▶ _Aim of the exercise_:
In the records below, find the line containing "Toggle the blue rotate refresh toolbar button", then copy that line and all lines after it, exactly, omitting every picture.

=== Begin Enclosure ===

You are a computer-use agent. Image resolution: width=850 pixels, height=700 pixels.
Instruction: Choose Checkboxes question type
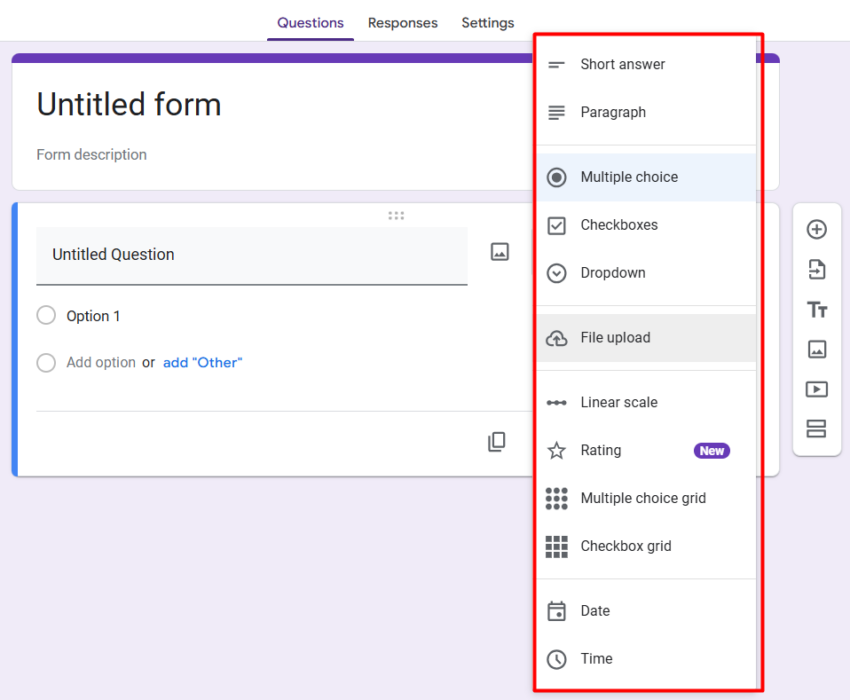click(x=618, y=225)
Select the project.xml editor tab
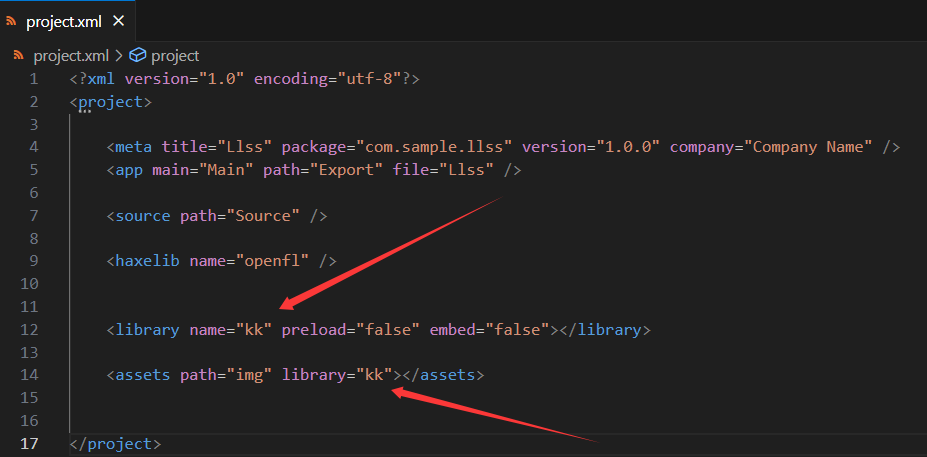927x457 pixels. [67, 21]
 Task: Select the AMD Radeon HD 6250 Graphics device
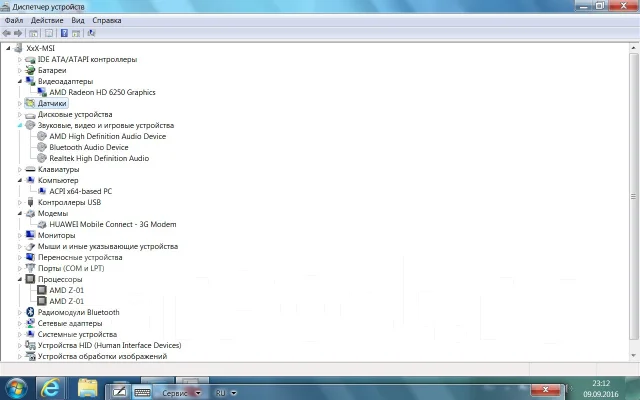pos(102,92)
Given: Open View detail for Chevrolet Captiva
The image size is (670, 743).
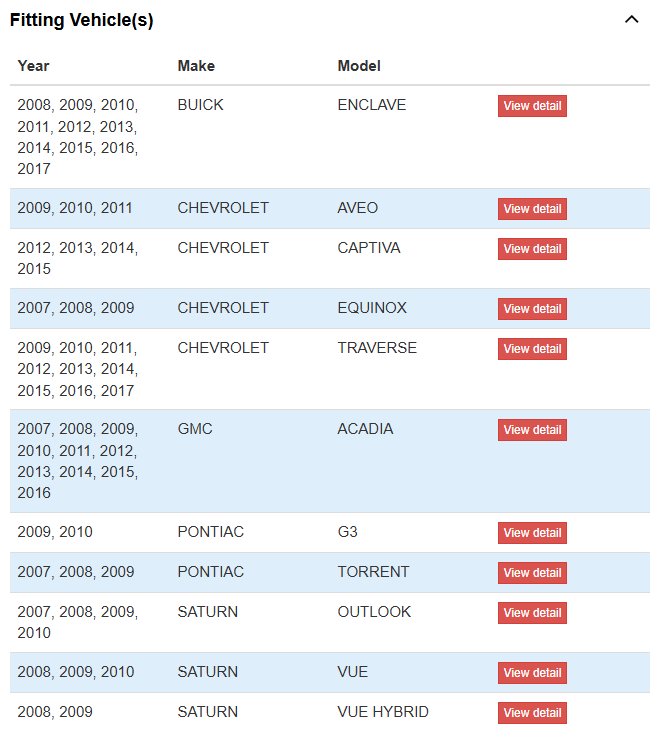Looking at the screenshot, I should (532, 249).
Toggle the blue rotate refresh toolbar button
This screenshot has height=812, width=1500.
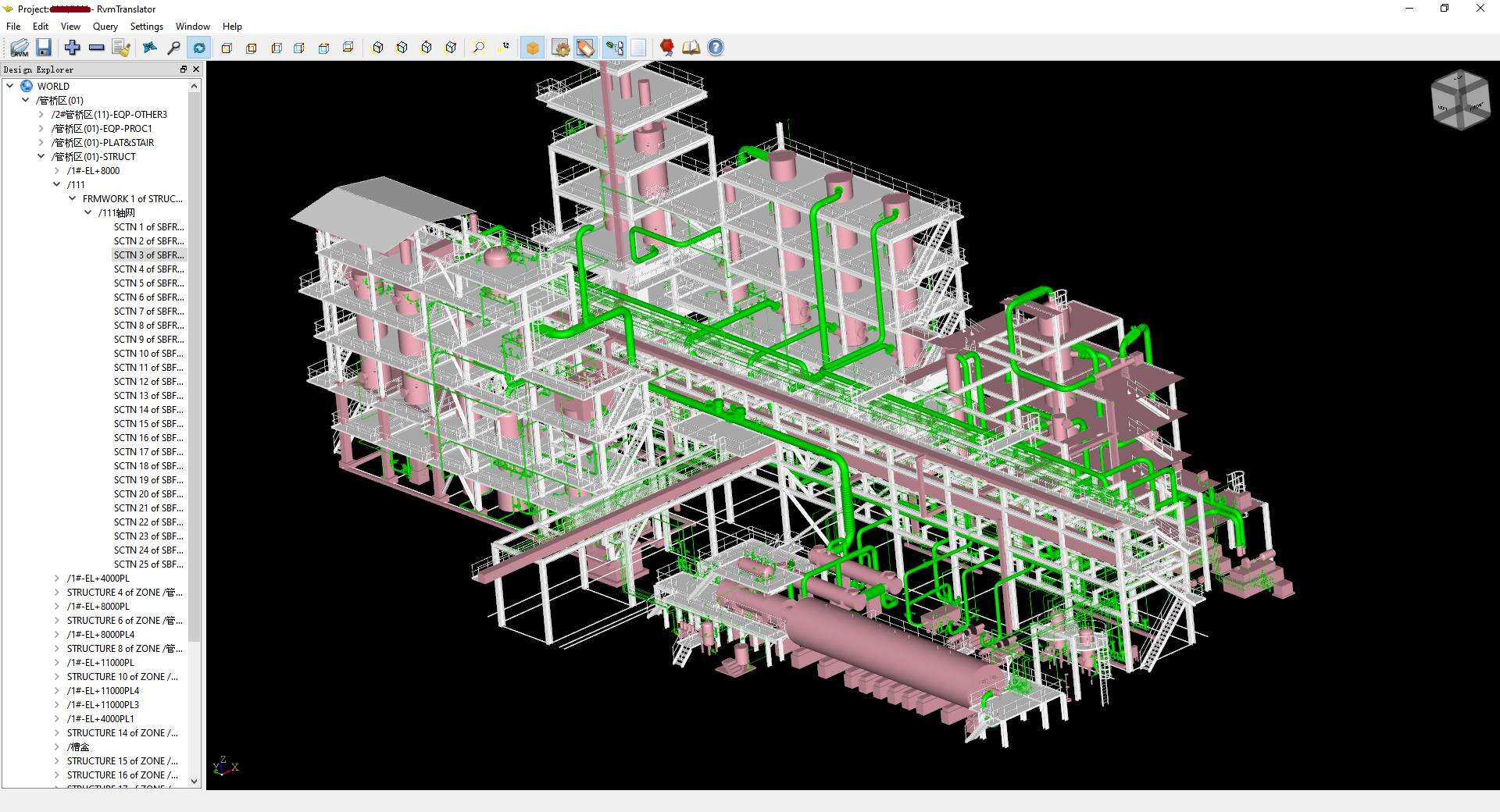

=== End Enclosure ===

▶ _Result of the task_:
Toggle the blue rotate refresh toolbar button
This screenshot has height=812, width=1500.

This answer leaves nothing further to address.